● WHAT YOU SHOULD DO
Each line from the one that contains "sales.mandalay@amcsgroup.com (1185, 1665)" through the end of the entries should be repeated exactly, with nothing added.

(Dataset entries)
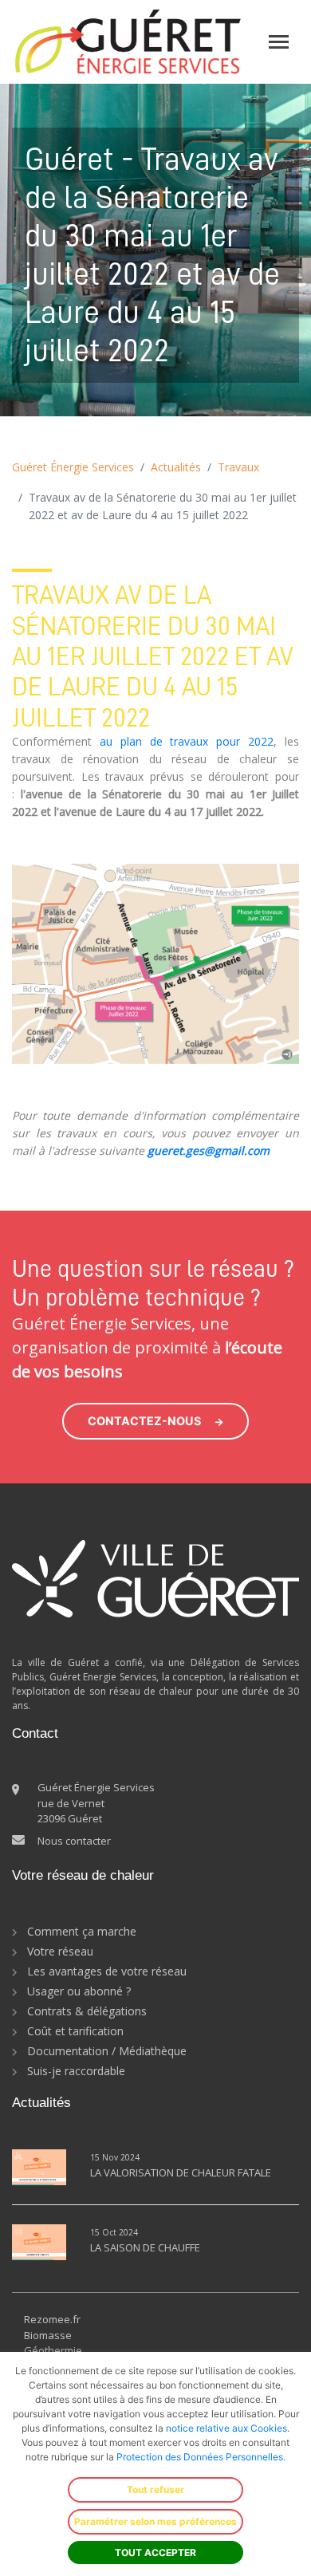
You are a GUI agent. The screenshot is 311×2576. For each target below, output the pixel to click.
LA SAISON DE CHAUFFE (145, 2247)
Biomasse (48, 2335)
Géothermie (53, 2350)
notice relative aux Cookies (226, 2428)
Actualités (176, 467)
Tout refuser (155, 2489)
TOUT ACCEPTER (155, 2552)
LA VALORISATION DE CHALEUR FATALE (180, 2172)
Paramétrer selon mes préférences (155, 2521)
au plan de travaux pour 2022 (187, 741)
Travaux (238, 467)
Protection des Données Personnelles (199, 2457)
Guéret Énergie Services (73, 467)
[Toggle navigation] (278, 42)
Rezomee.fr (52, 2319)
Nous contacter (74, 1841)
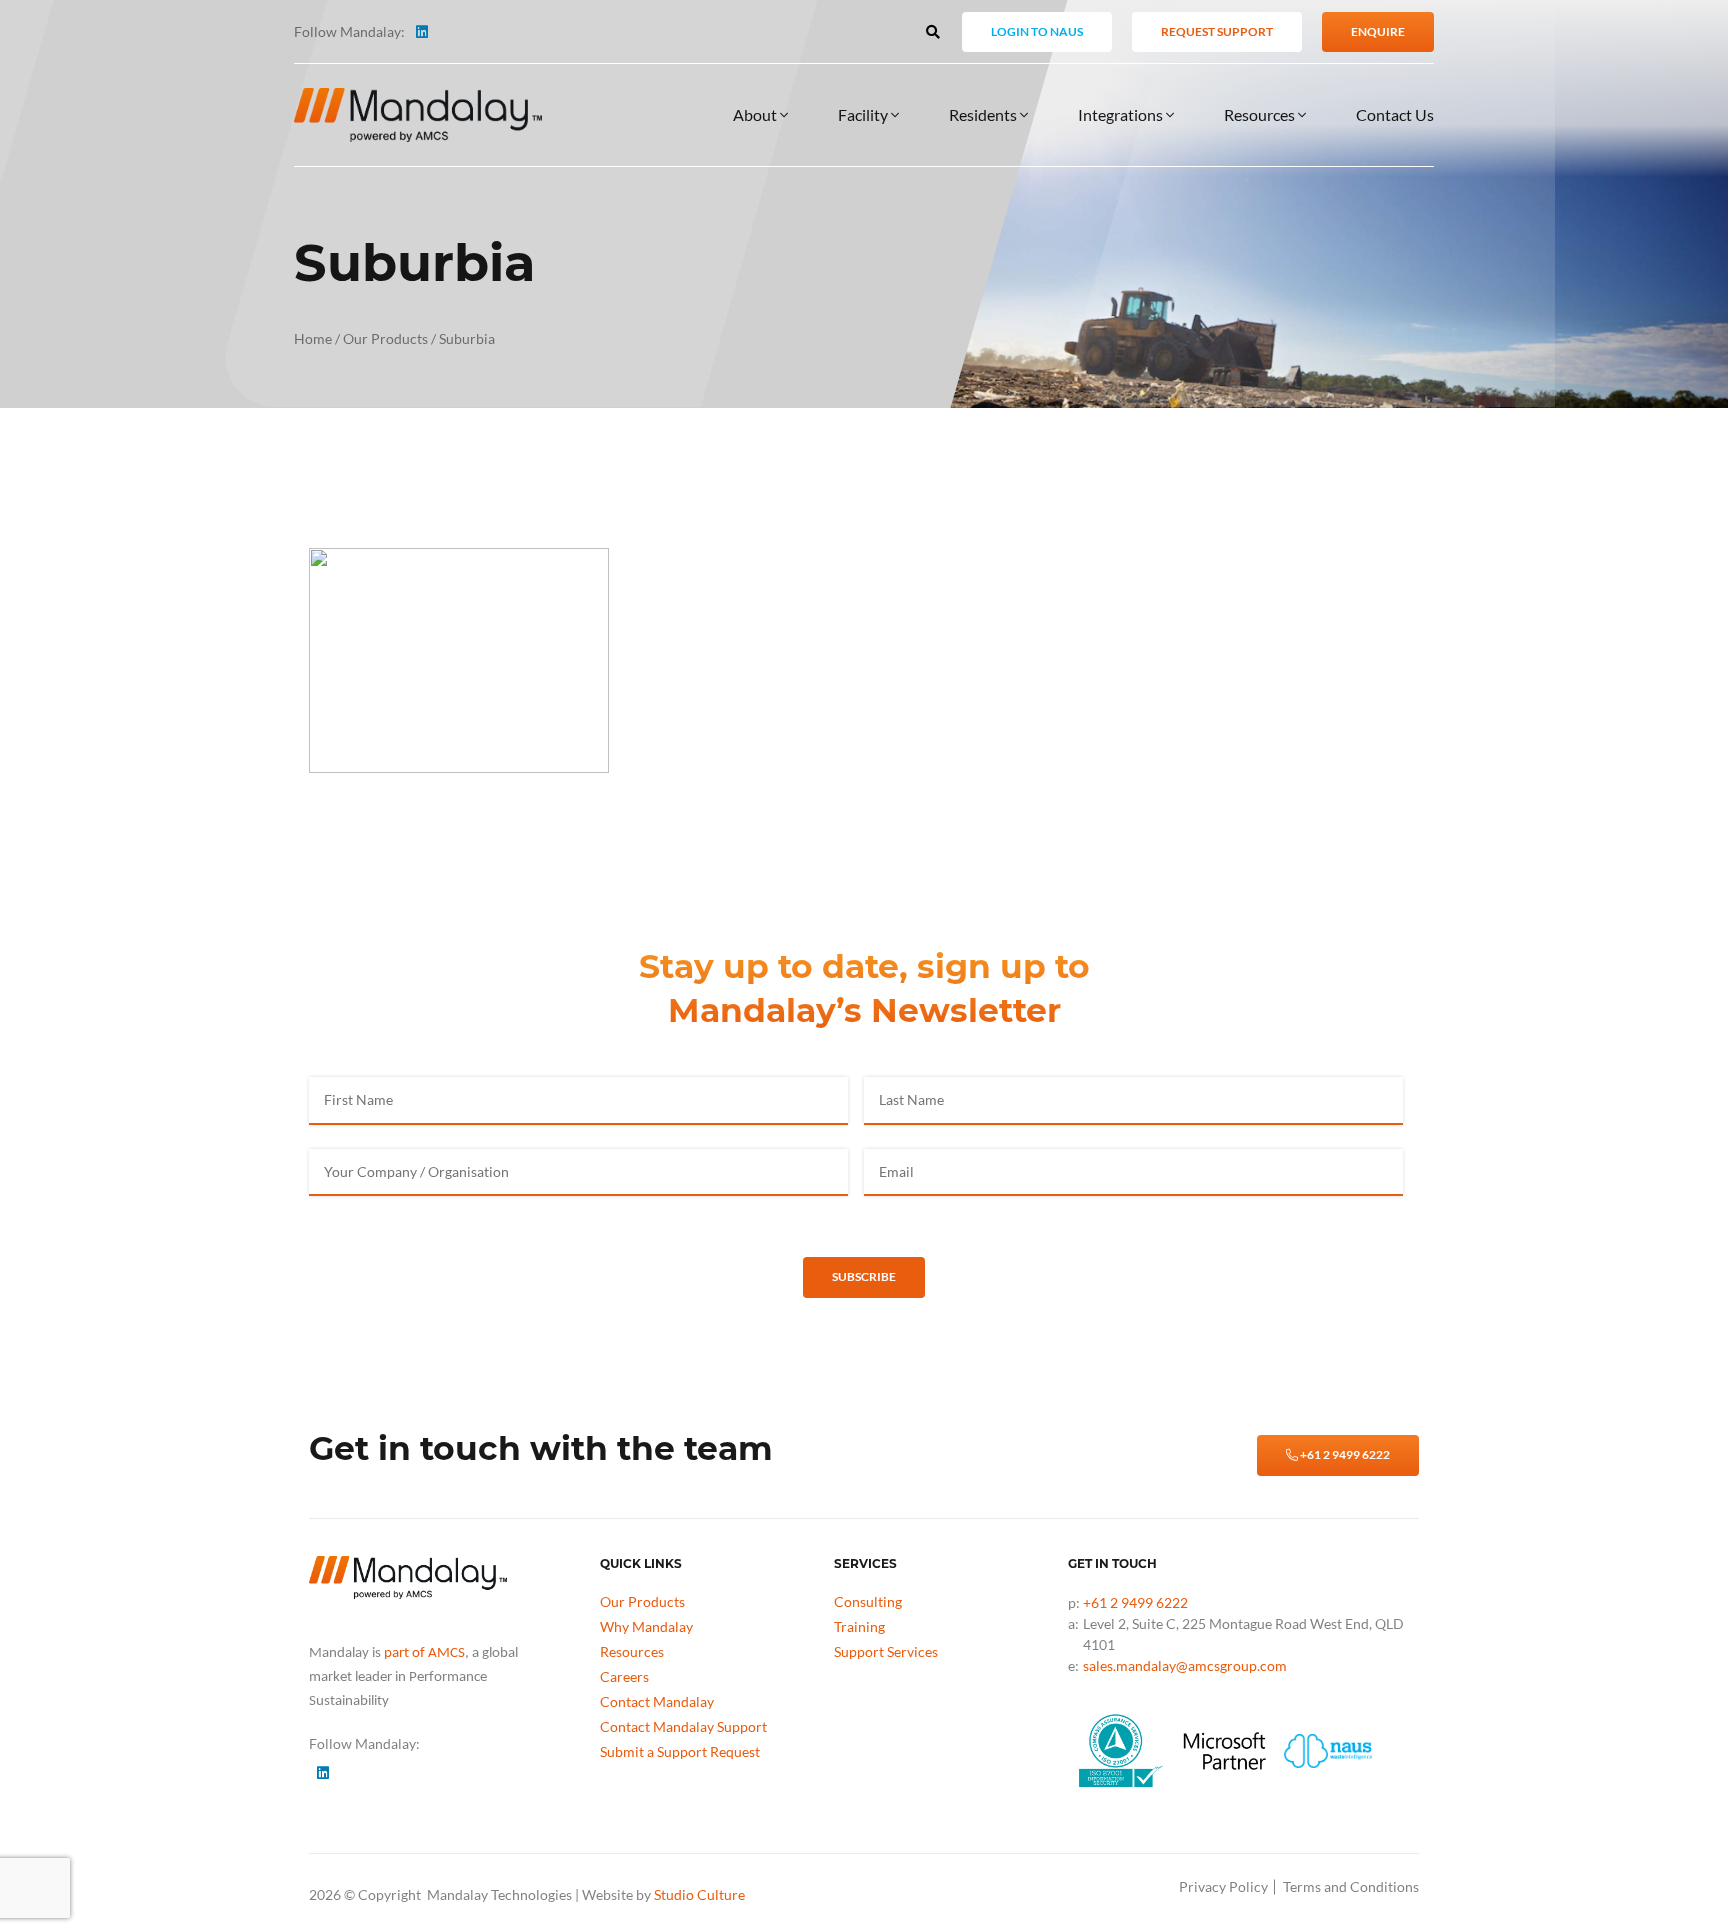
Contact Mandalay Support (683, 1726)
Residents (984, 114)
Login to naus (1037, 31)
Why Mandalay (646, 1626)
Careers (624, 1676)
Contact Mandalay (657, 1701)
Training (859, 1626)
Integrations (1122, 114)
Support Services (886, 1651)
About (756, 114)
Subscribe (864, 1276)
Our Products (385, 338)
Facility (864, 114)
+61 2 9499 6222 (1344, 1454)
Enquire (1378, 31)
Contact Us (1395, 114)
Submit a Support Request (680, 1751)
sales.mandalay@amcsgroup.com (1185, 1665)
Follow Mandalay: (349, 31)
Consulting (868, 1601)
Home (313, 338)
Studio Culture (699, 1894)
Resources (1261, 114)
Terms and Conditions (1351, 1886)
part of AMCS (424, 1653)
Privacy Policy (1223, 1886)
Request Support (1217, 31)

● RESPONSE TO THIS TASK
sales.mandalay@amcsgroup.com (1185, 1665)
Follow Mandalay: (349, 31)
Consulting (868, 1601)
Home (313, 338)
Studio Culture (699, 1894)
Resources (1261, 114)
Terms and Conditions (1351, 1886)
part of AMCS (424, 1653)
Privacy Policy (1223, 1886)
Request Support (1217, 31)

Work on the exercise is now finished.